Posted: Nov 3, 2009 4:39 PM
Updated: Nov 3, 2009 8:34 PM
Gene and Mary Stevens aren't budging from their flood-encircled home on Lake Bistineau.
Their neighbors today were battling to keep the levee around their home from budging.
A call went out today that the rising lake threatened to overtake the couple's home on White Perch Lane in Webster Parish. Neighbors, parish employees and jail inmates arrived with sandbags to reinforce the levee that Gene Stevens had built around his small, blue frame house to guard against flooding.
Stevens, a 79-year-old retired bus driver from Shreveport, built the levee after his house flooded in 1991. The levee ranges in height from four to seven feet.

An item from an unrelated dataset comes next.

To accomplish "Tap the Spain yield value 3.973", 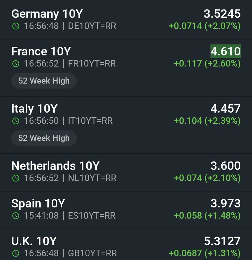I will pos(225,203).
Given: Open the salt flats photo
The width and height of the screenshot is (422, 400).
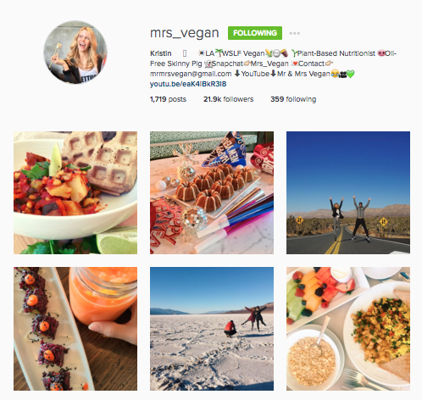Looking at the screenshot, I should coord(212,329).
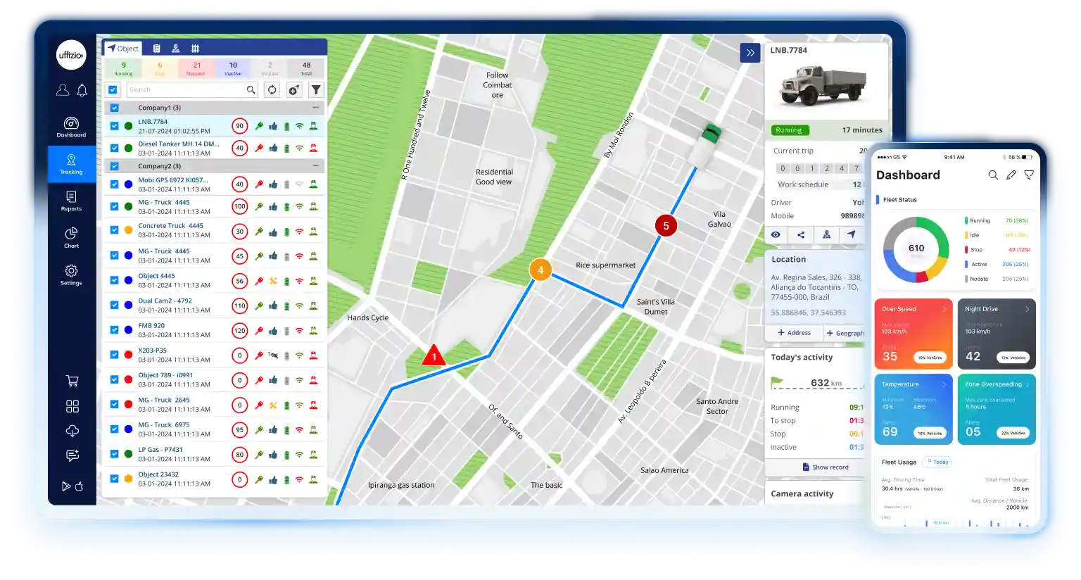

The lake was threatening to overtop the levee on Tuesday -- and with the Stevenses refusing to leave, their neighbors pitched in.
Within an hour they were bringing 1,000 sandbags in by boat to reinforce the homemade levee.
Water surrounded the circular levee Tuesday afternoon but had not overwhelmed it and the sandbags.
"This is your home. You fight for it," Mary Stevens said.
The couple said that if it weren't for their neighbors, they would have lost their home.
"They have fought for this," Randy Colvin said as he helped sandbag the levee.
Other houses in the road are under several feet of water.